---------- PASSAGE TO READ ----------

A phrase commonly heard in the event staging industry is “you are only as good as your last show.” This motto originates from the idea that despite having 10, 50, 100, or whatever number of previous successes on a show, people will only remember what happened the last time, especially if there was a problem. Clients expect to experience a perfect show as recognized by the audience. When problems or failures occur, these unfortunate circumstances can make an impression and overshadow any of the other successes. In order to avoid technical issues taking center stage during the event, it is critical for the event producer or planner to work with a staging provider that has a plan in place to deal with any challenges.
Unknown issues on show site can take many forms, such as last minute equipment additions, equipment failures, software incompatibility, crew sickness, or transportation problems, to name a few. While onsite, anything can happen, and no staging company is immune to dealing with technical issues or problems. However, a quality provider will take measures in advance to mitigate the risks on show site, as well as have a solid plan in place to resolve issues as they occur, whether a small problem, or a full blown, code red emergency.
Prior to the show, staging providers should have established systems and processes in place to support any problems or technical issues that may arise during the show. An experienced provider will have standard operating procedures for quality control to avoid equipment issues on show site, such as pre-testing the gear to ensure everything is in working order before it leaves the door, or checking the inventory during packaging to confirm all the necessary parts, pieces and cables are in place and set for delivery. Quality staging companies will also provide backup equipment for items that are mission critical, such as projectors or lighting consoles.
Basically, any measure that can be taken in advance of show site by the staging company to avoid the “what-if” from becoming a reality should be a part of the pre-planning process. Simply put, once the staging company arrives at show site, they are on the client’s dime. On show site, the client takes on the burden of the labor costs and critical schedules need to be followed. Unforeseen issues that could have been easily solved in advance bring bad karma to the show.

---------- GIVEN INFORMATION ----------

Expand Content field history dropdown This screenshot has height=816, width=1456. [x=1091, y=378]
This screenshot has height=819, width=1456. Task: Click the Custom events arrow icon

----------

● **EXERCISE TASK 1**
Write out the part of the event staging passage above that begins with the words containing "Unknown issues on" and ends with "code red emergency.".
● **EXERCISE TASK 2**
Continue the passage on handling technical problems at event shows from the point where it stops.

● **RIGHT ANSWER 1**
Unknown issues on show site can take many forms, such as last minute equipment additions, equipment failures, software incompatibility, crew sickness, or transportation problems, to name a few. While onsite, anything can happen, and no staging company is immune to dealing with technical issues or problems. However, a quality provider will take measures in advance to mitigate the risks on show site, as well as have a solid plan in place to resolve issues as they occur, whether a small problem, or a full blown, code red emergency.

● **RIGHT ANSWER 2**
It is critical for event producers to do their homework on the front end. They need to educate themselves on what resources the staging company has in place to react to critical issues, and whether they have a plan in place to respond effectively. As I mentioned earlier, a staging company cannot possibly prepare or predict for every single point of failure, but how they respond to challenges can make all the difference. For example, the staging company should provide discipline-specific technicians, such as audio, LED, lighting, or projection specialists, with the experience to identify and resolve technical problems, especially under pressure.
In addition, the staging company should have an established support system in place, such as a 24/7 engineering department, logistics or operational teams on call to assist with onsite support, technical problems, and equipment adds. A company with a dedicated structure in place to handle labor issues such as crew sickness, travel problems, changing schedules, or adding crew positions can also be a serious advantage.
When interviewing a staging company for your next event, ask them specific questions about how they are prepared to handle technical issues, or how they would react in certain situations. A few examples include:
How do you handle last minute equipment additions? This question is particularly important if the staging company does not have an office equipped with inventory close to the venue. It’s important they have a plan in place to acquire any time-sensitive equipment requests.
What measures do you have in place to ensure quality control? Ask the provider about their internal processes to test, maintain and package their gear prior to arriving at show site.
Does the company own the gear or cross rent? It can be difficult to control the quality of the equipment if the staging company will be cross renting the majority of the gear for your show.
What systems are in place to provide emergency support on show site after hours, such as an equipment failures? Find out if the provider has any 24/7 support and more importantly, what they are capable of accomplishing after hours to provide assistance in critical matters.
What is the experience of the onsite team? The technicians are on the front lines when an issue occurs, and it is critical to have a team in place that has the appropriate discipline-specific training to resolve technical problems. Ask about the training in place for provided technicians, and whether the company invests in an ongoing program to ensure you are receiving the best technical support for your show.
A great way to measure the success of a company is to determine how well they react to challenges. Whether something arises or not, the goal is to always deliver a flawless show, and provide the client with a success story that will be remembered by the audience for the message and experience. You may not be able to predict every outcome, but you can have a team in place with a plan on how to react and handle the unexpected, with the approach and attitude that “failure is not an option.” When a critical issues arises, you want to have a staging company in place that you can trust to do whatever it takes to resolve the situation and still deliver a great show. Choose wisely and be prepared.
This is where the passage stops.